**Material shown:**
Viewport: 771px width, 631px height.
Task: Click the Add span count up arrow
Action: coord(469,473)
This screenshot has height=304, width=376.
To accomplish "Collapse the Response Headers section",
---
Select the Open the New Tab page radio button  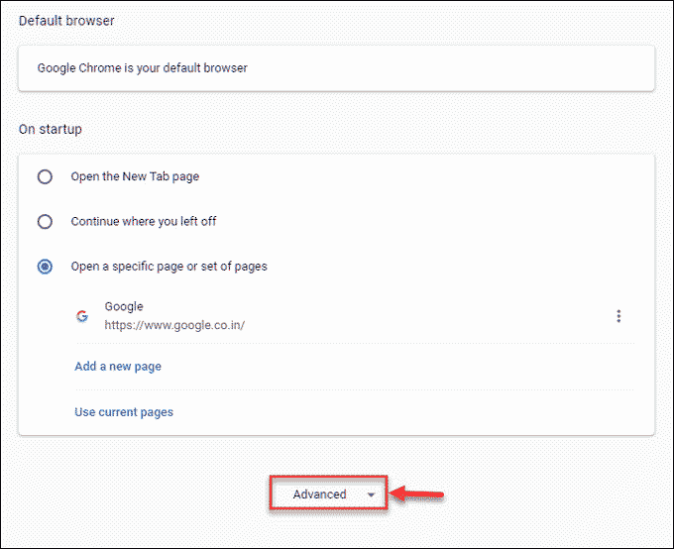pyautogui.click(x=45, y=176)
---
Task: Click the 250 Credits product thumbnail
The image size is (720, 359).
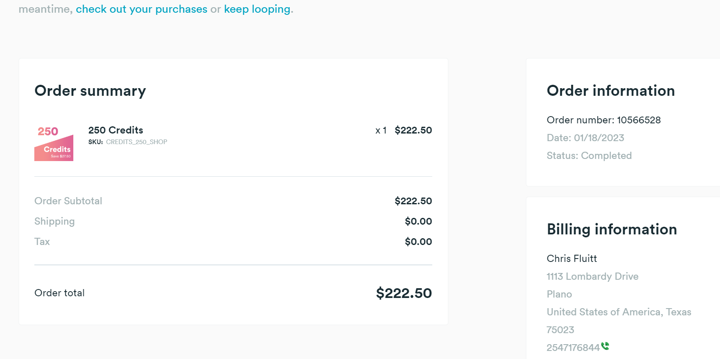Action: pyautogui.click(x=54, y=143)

**Task item:** From the data above, reproduce word for word the lines running from the line with "This screenshot has height=304, width=376." to the line with "the Response Headers", ends included.

**Finished task:**
This screenshot has height=304, width=376.
To accomplish "Collapse the Response Headers section",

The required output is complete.